The situation at Zaporizhzhya, which has been under Russian control since the early weeks of Moscow’s February invasion of Ukraine, remains “precarious,” the IAEA said in a statement Thursday. However, the plant has over the last week or so “received the power it needs for reactor cooling and other essential safety and security functions directly and without interruption from the national grid,” the agency said.
Zaporizhzhya’s connection to external power, which it needs for some plant operations such as cooling its six reactors, has been severed several times over the last few weeks thanks to fighting between Russian and Ukrainian forces. The plant has emergency diesel generators that can provide necessary power in the event of an outage.
The Department of Energy and the Joe Biden administration this week announced a $150 million in funding to support nuclear energy research and development at Idaho National Laboratory (INL), according to a press release from the agency.
The $150 million grant, paid for under the Inflation Reduction Act passed in August, is aimed at supporting nuclear research infrastructure for “nearly a dozen” projects at the Idaho Falls, Idaho, national lab, DOE said in the Thursday press release. Among other things, the funding will “accelerate the replacement of aging plant infrastructure systems” at INL’s Advanced Test Reactor and Materials Fuels Complex, the release said.
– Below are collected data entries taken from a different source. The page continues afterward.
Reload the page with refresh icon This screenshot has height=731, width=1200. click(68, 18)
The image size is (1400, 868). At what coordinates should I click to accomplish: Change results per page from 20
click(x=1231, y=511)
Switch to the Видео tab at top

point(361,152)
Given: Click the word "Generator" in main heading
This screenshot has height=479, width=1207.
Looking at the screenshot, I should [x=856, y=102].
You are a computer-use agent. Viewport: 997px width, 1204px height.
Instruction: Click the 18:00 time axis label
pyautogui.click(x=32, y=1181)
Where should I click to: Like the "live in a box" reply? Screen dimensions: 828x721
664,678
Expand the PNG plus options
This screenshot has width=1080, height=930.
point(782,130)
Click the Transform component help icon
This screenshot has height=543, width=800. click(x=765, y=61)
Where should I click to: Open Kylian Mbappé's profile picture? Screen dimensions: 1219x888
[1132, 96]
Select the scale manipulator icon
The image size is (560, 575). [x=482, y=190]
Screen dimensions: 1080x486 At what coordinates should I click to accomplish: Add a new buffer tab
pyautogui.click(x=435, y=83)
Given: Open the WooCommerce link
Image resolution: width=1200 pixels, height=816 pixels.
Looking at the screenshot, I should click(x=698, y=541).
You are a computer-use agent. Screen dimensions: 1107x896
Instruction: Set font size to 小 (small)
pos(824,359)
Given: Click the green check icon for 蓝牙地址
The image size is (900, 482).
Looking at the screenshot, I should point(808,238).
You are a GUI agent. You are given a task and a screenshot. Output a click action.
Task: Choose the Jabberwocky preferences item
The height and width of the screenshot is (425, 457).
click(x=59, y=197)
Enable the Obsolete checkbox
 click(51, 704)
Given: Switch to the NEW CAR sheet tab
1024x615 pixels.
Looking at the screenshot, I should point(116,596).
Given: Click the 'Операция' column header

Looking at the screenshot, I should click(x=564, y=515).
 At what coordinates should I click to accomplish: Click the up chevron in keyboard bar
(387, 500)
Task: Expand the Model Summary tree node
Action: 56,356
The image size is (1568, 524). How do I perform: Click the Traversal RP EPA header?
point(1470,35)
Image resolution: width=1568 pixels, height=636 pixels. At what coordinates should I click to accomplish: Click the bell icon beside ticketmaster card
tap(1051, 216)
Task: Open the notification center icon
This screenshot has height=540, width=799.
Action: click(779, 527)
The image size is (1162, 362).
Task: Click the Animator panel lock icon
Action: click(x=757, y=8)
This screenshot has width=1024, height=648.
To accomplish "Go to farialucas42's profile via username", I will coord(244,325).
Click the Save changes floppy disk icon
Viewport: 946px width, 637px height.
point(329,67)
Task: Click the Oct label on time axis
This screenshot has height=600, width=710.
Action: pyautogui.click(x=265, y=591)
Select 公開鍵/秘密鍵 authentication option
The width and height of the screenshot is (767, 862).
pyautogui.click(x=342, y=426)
“More than 300 commercial reactors operating around the world today can trace their roots back to Idaho National Laboratory, and these infrastructure investments allow America to continue leading the world in groundbreaking nuclear energy research and development,” energy secretary Jennifer Granholm said in a statement Thursday. “Thanks to President Biden’s Inflation Reduction Act, DOE is taking critical steps to strengthen domestic nuclear development and deployment—helping ensure the United States is on track to reach a clean energy future.”